Vous n’avez pas besoin de muter toute votre codebase. Choisissez un module avec une logique métier critique et un historique de bugs. Lancez cargo mutants --file src/pricing.rs. Lisez le rapport. Corrigez le test le plus faible.

Le premier run est toujours le pire. Vous trouverez des tests qui exécutent le code mais n’assertent rien. Vous trouverez des branches couvertes par des tests qui ne vérifient pas le résultat de la branche. Vous vous demanderez comment ces tests ont pu vous sembler adéquats.

C’est le but. Le mutation testing ne trouve pas de bugs dans votre code. Il trouve des bugs dans vos tests.
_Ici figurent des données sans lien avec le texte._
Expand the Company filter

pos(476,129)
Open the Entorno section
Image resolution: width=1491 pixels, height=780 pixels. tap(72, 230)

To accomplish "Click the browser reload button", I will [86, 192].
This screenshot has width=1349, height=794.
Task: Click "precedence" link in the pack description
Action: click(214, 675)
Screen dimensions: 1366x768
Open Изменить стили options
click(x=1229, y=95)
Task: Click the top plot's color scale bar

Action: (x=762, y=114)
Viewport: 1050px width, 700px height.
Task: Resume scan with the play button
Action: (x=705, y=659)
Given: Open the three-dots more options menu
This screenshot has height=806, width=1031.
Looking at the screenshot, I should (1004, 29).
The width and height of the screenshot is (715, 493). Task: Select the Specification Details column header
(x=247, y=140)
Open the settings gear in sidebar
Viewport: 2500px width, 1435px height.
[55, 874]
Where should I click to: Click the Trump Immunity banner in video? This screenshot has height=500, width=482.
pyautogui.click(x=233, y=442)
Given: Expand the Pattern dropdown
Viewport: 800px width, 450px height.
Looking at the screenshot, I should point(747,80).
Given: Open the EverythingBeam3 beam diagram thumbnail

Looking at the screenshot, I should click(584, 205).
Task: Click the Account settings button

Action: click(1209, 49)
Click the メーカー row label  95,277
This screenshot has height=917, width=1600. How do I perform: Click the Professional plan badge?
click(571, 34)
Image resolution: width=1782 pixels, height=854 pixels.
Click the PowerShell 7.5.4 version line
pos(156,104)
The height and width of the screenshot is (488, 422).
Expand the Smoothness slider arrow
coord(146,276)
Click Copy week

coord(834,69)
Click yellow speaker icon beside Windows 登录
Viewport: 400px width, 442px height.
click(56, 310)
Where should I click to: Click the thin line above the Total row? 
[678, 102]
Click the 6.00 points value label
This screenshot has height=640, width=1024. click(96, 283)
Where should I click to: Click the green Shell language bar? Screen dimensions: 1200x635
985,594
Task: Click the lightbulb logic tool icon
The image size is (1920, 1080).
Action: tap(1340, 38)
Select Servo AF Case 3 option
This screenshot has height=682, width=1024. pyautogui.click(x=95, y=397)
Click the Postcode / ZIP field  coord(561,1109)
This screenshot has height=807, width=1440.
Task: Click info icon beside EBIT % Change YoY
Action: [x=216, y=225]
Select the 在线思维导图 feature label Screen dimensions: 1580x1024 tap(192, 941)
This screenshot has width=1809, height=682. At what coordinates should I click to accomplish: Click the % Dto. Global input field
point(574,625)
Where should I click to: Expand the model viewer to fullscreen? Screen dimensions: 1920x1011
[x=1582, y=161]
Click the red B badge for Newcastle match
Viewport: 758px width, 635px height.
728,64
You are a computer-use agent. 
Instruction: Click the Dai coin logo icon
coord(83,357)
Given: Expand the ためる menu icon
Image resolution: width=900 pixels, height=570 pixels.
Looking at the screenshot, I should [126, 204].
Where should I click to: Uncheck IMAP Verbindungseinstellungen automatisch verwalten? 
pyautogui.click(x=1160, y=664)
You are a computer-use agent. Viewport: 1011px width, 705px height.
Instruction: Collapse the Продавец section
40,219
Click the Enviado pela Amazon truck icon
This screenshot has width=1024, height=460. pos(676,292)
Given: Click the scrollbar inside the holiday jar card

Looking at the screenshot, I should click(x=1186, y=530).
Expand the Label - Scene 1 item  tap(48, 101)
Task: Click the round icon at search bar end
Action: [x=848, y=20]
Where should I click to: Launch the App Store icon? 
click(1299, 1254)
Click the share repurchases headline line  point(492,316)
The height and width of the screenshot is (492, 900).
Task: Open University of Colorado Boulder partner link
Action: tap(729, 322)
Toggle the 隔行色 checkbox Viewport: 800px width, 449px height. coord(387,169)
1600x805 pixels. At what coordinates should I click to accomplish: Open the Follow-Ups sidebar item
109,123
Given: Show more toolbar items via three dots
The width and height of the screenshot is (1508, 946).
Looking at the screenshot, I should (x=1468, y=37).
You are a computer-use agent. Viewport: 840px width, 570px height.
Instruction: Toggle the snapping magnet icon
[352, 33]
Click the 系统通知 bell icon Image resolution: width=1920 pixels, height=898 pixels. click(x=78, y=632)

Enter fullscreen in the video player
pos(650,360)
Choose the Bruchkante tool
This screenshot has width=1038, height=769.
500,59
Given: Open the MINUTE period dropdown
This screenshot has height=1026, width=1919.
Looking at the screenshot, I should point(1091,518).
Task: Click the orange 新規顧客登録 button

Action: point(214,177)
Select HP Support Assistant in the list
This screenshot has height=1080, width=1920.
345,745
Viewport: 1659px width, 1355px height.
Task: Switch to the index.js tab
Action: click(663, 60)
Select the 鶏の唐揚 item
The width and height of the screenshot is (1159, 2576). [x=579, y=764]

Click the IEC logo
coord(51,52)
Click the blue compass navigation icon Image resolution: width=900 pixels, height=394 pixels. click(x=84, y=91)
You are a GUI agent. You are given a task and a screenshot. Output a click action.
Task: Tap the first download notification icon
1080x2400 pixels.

En Rust, où le compilateur attrape déjà les erreurs évidentes, c’est exactement la boucle de feedback dont vous avez besoin.


Questions fréquemment posées

Qu’est-ce que le mutation testing ?

Le mutation testing évalue votre suite de tests en introduisant de petits bugs délibérés dans votre code source. Si vos tests échouent, le mutant est “tué”. Si vos tests passent, le mutant “survit” et vous avez un trou.

En quoi le mutation testing diffère-t-il de la couverture de code ?

La couverture mesure quelles lignes ont été exécutées. Le mutation testing mesure si vos tests détecteraient une mauvaise sortie de ces lignes. Un test peut avoir 100 % de couverture et attraper zéro mutant.

Le mutation testing est-il lent pour tous les projets Rust ?

Le coût scale avec le temps de compilation et le nombre de tests. Les petites bibliothèques peuvent finir en quelques minutes. Les gros projets workspace prennent significativement plus longtemps. Utilisez --file et --exclude pour scoper les runs à des modules spécifiques.

Puis-je ignorer les mutants faux positifs ?

Oui. cargo-mutants supporte un fichier de configuration mutants.toml pour exclure des fichiers, des fonctions, ou des types de mutation spécifiques. Utilisez ça avec parcimonie pour ne pas masquer de vrais trous dans vos tests.